*** Data extract Section Begins ***

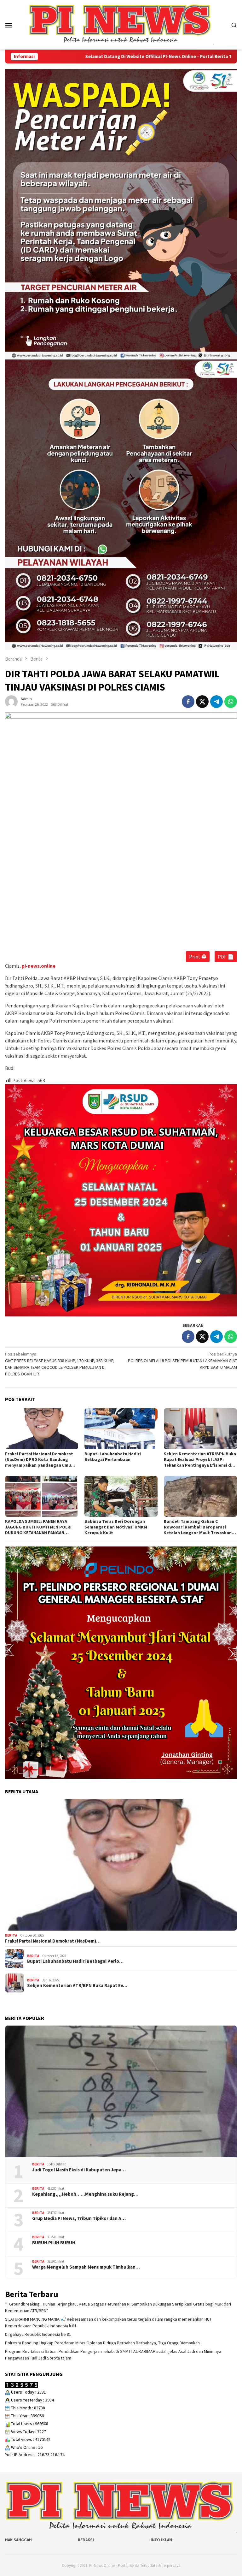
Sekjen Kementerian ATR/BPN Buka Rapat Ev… (77, 1985)
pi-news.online (38, 966)
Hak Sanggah (18, 2540)
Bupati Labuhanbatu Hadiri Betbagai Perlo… (75, 1961)
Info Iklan (161, 2540)
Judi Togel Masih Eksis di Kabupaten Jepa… (79, 2170)
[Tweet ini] (202, 701)
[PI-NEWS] (121, 24)
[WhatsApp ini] (230, 701)
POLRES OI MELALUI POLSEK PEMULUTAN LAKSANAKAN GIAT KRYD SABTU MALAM (182, 1360)
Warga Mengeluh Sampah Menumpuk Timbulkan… (86, 2267)
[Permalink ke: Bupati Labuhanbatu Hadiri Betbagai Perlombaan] (121, 1428)
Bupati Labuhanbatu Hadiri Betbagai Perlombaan (112, 1456)
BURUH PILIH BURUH (53, 2243)
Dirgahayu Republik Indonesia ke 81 (38, 2334)
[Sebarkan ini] (188, 701)
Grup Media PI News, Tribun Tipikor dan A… (79, 2218)
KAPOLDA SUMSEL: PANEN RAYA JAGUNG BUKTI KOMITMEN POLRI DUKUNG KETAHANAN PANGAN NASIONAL (38, 1526)
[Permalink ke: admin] (11, 701)
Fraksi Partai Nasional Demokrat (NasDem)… (53, 1941)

*** Data extract Section Ends ***

▸ **Requirement**
Wherever the string "Hadiri" appears in a line of the records above, copy that line.

▸ **Solution for this exercise**
Bupati Labuhanbatu Hadiri Betbagai Perlo… (75, 1961)
[Permalink ke: Bupati Labuhanbatu Hadiri Betbagai Perlombaan] (121, 1428)
Bupati Labuhanbatu Hadiri Betbagai Perlombaan (112, 1456)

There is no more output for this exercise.